Valerio Castello (Genova, 1624-1659)

Technique and Dimensions:

Oil on canvas, cm. 72 x 98

Location:

Palazzo Bianco, inv. PB 2877

Provenance:

Since 1989 in the collections from the Hospital of San Martino in Genoa

Descended from an established family of painters and raised in a fervent intellectual environment, Valerio Castello was a very early artist, able to overcome the teachings of even established local masters, to look at models of international importance: Procaccini, Correggio, Parmigianino, Veronese, Rubens and Van Dyck are the landmarks of the artistic path of this painter who played a pivotal role, although in his short life, in the transition from baroque to rococo aesthetics, acting as one of the most original and innovative personalities of the seventeenth century, not only Genoese.
In this small but delightful painting he shows an absolute mastery in receiving and reworking the stimuli of the great masters and, together, provides a masterful representation of intimate and delicate maternal love.
The tender gesture of the Virgin, intent on covering the Child without disturbing his sleep, is resolved in a graceful composition, in which the soft pastel shades are treated with a fresh and agile pictorial vein.

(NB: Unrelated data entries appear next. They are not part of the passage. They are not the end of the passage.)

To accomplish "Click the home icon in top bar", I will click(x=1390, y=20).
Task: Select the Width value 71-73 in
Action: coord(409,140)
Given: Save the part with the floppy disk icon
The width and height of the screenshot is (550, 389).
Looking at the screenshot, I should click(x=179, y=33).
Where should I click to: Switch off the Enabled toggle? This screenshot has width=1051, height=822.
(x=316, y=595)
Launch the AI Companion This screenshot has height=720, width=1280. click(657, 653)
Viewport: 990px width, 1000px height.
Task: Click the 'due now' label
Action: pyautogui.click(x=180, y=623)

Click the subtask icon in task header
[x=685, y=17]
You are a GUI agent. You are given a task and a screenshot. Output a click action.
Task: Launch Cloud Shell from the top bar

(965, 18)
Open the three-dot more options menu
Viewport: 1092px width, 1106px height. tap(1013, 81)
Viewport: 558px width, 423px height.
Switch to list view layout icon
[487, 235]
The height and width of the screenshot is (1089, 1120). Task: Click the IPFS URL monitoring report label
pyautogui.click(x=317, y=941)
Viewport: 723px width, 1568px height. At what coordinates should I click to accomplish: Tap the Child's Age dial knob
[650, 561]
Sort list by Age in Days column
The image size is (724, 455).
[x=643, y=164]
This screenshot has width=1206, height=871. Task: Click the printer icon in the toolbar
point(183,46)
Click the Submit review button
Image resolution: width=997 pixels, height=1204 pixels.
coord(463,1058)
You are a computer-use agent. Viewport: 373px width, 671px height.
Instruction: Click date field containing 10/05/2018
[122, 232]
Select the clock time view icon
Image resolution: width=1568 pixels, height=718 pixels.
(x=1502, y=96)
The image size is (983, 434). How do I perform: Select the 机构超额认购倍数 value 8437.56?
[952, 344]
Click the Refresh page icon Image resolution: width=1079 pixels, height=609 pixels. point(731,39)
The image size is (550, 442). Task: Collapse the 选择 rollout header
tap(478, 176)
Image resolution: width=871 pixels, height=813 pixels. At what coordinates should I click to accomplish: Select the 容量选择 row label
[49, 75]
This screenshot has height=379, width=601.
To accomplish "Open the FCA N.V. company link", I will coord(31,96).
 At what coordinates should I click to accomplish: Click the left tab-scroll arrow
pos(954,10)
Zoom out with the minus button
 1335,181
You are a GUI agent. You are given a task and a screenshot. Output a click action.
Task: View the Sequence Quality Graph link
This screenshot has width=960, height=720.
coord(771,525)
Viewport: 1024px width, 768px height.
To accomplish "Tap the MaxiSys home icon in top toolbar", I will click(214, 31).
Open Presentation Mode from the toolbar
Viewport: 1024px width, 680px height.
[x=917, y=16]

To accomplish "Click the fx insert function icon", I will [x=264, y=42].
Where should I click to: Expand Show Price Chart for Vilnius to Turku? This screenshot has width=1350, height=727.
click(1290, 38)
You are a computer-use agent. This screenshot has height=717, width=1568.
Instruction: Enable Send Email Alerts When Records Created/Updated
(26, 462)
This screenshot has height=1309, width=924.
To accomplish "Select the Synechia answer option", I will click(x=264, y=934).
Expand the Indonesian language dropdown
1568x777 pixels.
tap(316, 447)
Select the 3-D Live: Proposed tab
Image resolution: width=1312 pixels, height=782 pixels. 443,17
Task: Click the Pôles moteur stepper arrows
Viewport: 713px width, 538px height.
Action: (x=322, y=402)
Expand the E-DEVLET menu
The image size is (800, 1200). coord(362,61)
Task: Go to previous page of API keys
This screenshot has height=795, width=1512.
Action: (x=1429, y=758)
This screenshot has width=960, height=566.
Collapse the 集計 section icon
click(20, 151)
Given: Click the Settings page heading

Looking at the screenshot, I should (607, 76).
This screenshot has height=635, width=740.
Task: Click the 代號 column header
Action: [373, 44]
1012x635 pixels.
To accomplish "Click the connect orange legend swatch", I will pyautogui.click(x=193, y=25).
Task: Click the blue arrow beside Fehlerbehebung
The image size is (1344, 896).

The brushstroke spreads the color now with transparent veils, which make the lightness of the veil and the sheets where the child is beautifully laid, on which the painter pauses to emphasize infant grace and sweetness, now for fuller backgrounds, found in the red drape on the background and in the dress of the Madonna.
The elongated profile of the Virgin, the tapered fingers, the elegance of the movement closely resemble the women of Parmigianino, but the style is less artificial and more direct, mediated by compositional schemes that refer to Van Dyck, of which, also, Valerio provides a personal, very original interpretation.